I wish I had more time to look at all this stuff, which is very suggestive of interesting things. I have a proposal for you, micro-economic reform has been basically right in trying to make markets more competitive, but it’s done some serious damage along the way, and one way of making the point is that as information flows and risk sharing become more important, as they have been becoming, things like intrinsic motivation, the minimisation of invidious arrangements which can undermine basic notions of doing the right thing come at a huge cost. I suspect that financial bonuses for public servants – at least those providing policy advice fit into this category. As do sales commissions for people providing financial advice. Anyway, I could go on – but won’t.
Hierarchy can crowd out altruism. Thats the message of this new paper by Luigi Bosco.
He got groups of people to play series of dictator and ultimatum games, in which one person offers another a division of a pot of money.

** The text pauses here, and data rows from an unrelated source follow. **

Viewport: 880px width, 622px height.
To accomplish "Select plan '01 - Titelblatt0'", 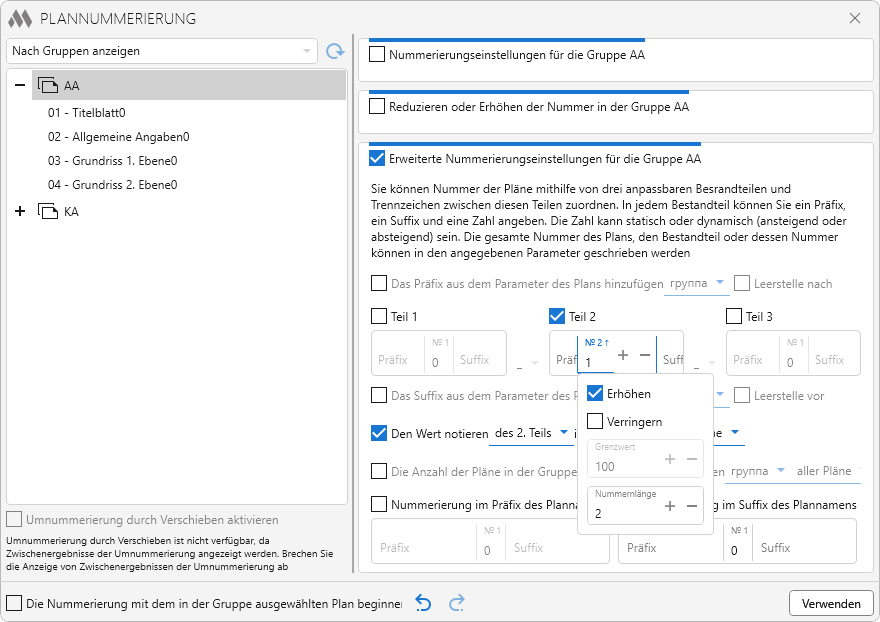I will tap(86, 113).
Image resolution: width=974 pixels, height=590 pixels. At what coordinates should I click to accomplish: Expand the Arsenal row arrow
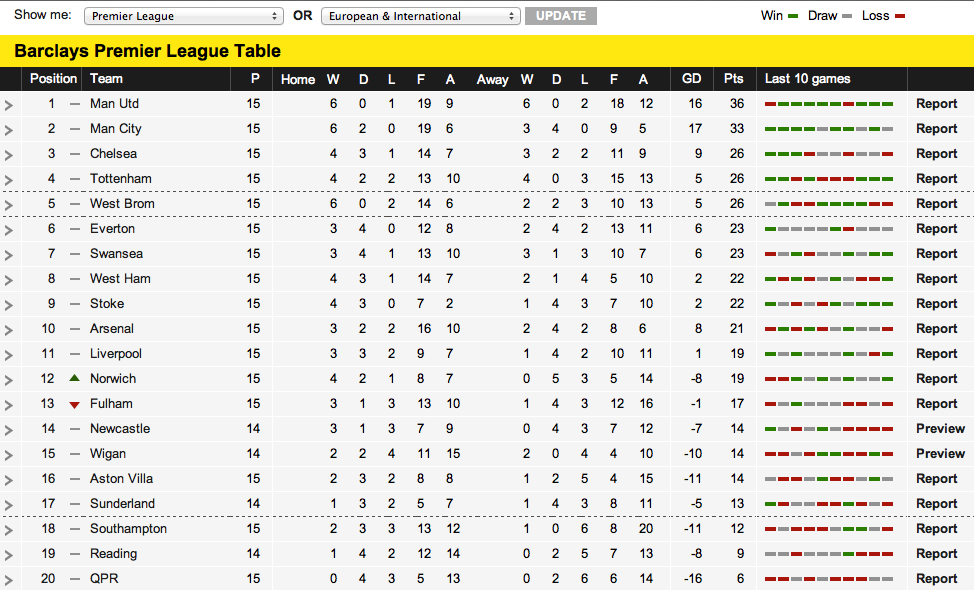click(9, 329)
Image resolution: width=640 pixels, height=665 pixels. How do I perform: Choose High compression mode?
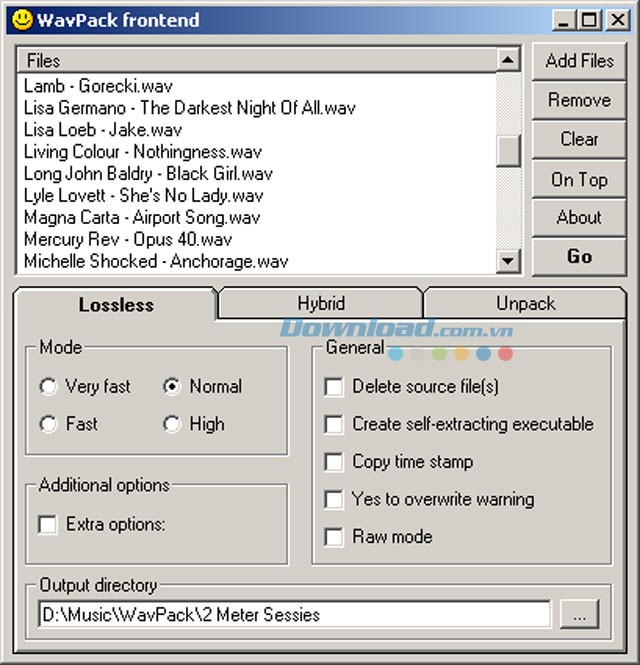(172, 424)
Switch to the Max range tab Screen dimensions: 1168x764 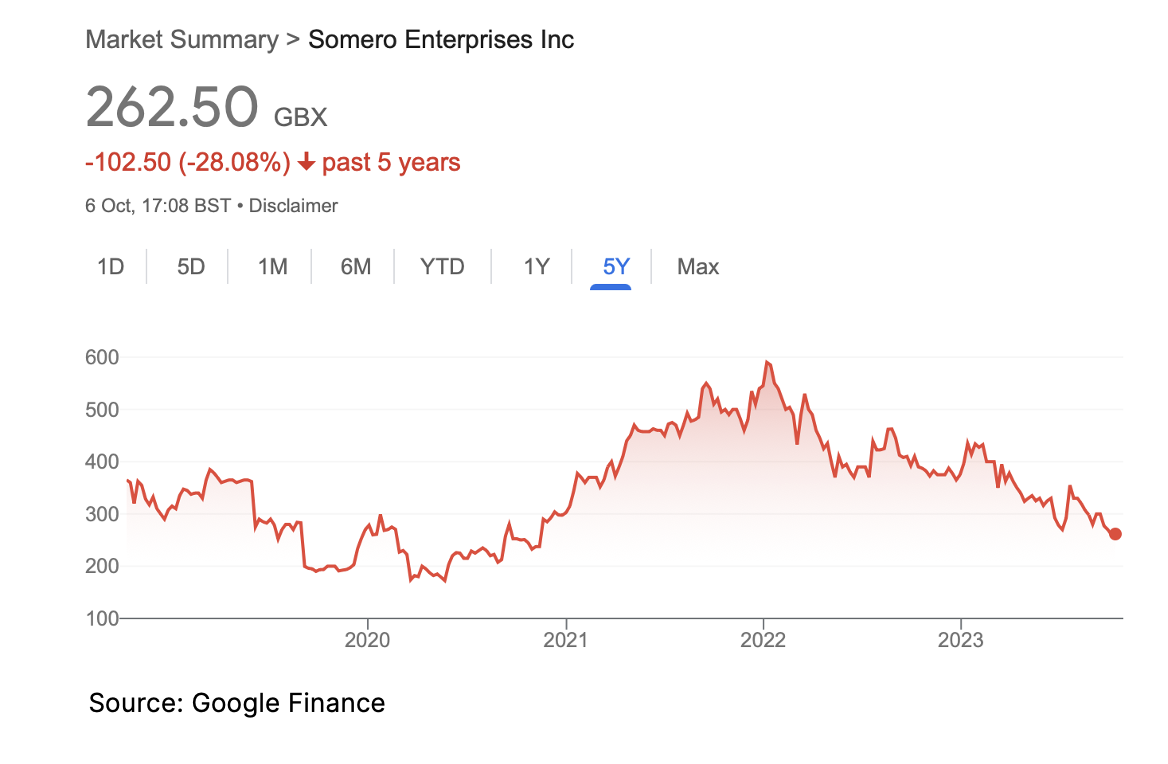coord(698,267)
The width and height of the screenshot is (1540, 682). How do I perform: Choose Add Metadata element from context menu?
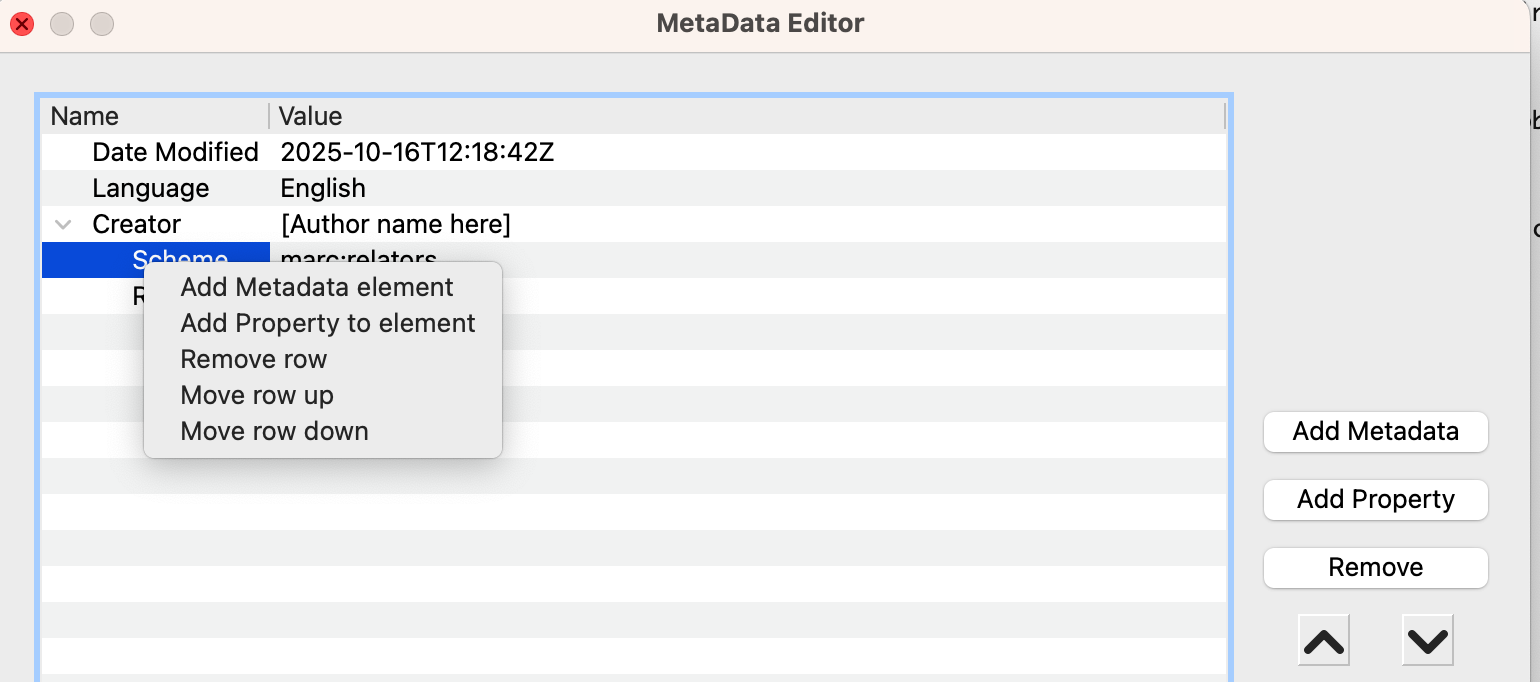[317, 288]
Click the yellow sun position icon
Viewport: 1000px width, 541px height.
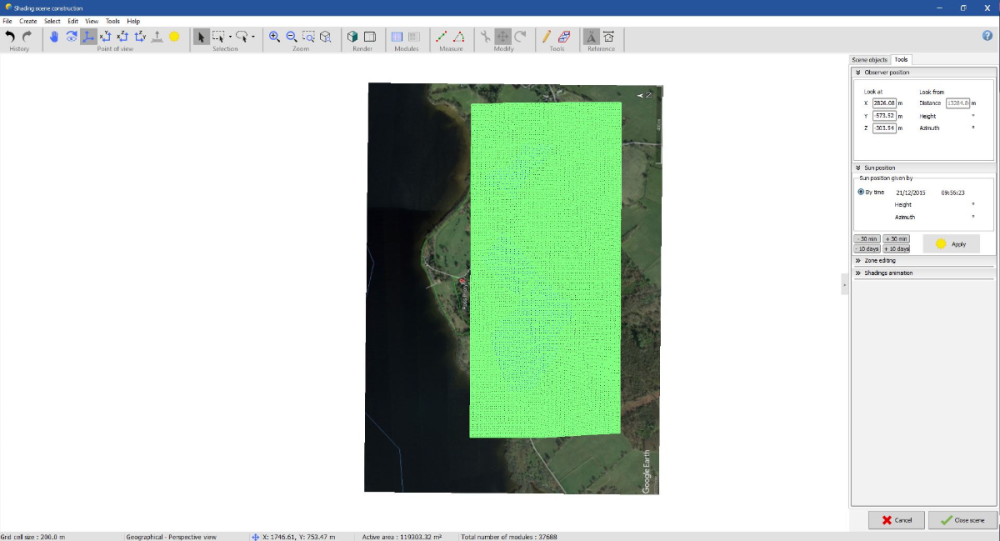pos(174,36)
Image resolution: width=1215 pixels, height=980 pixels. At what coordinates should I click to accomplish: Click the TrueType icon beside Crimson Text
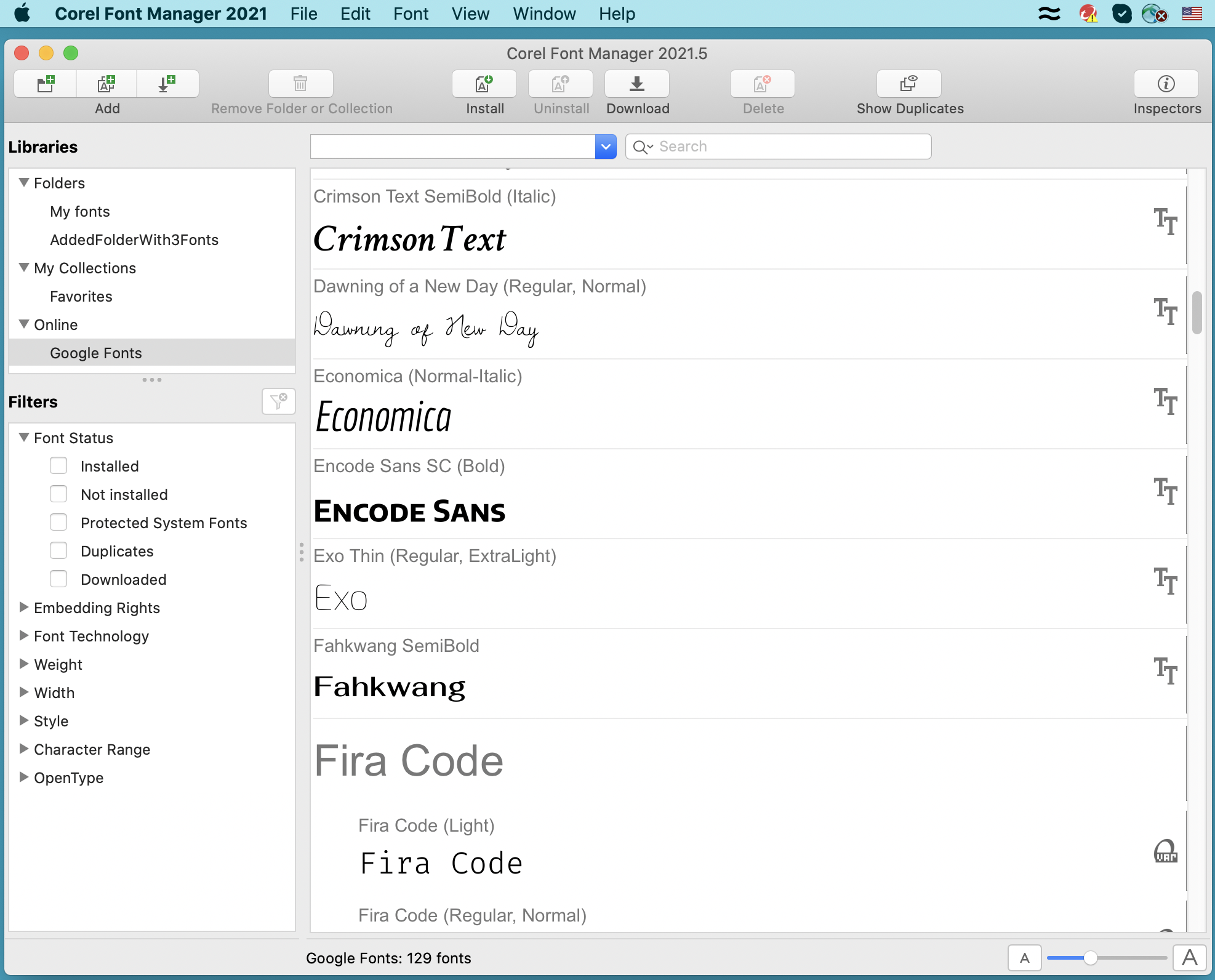point(1165,222)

In one set of groups, prize money from the games was split equally. In another set, the individual who accrued most money was allowed to decide how the prize money was to be distributed in other games.
Mr Bosco found that players in the second set made significantly less generous offers in the games. That suggests that competition for power – the ability to decide how others (not oneself) get paid – can make people more selfish and less altruistic.
There are at least three implications here:
1. In some contexts, traditional motives – money and power – might be counterproductive; we should read this paper alongside research (pdf) by Kathleen Vohs which has found that merely thinking about money can make people more selfish. In organizations where there is a big pay-off to co-operation – such as from sharing information, kicking around ideas or mentoring others – hierarchy and financial motivation might reduce efficiency.
2. Institutions shape character – they have the power to make us more or less selfish. This suggests that the costs and benefits of institutional design are large. Could it be that business managers and politicians over-rate the importance of policy, relative to that of institutional design?
3. When offered the competition for power, men became more selfish than women. This corroborates other research, showing that there are gender differences in how people play tournaments. The glass ceiling might exist, in part, therefore because contests for status in a hierarchy favours masculine qualities. This in turn suggests that feminists especially should be sceptical about the merits of hierarchy and competition for power.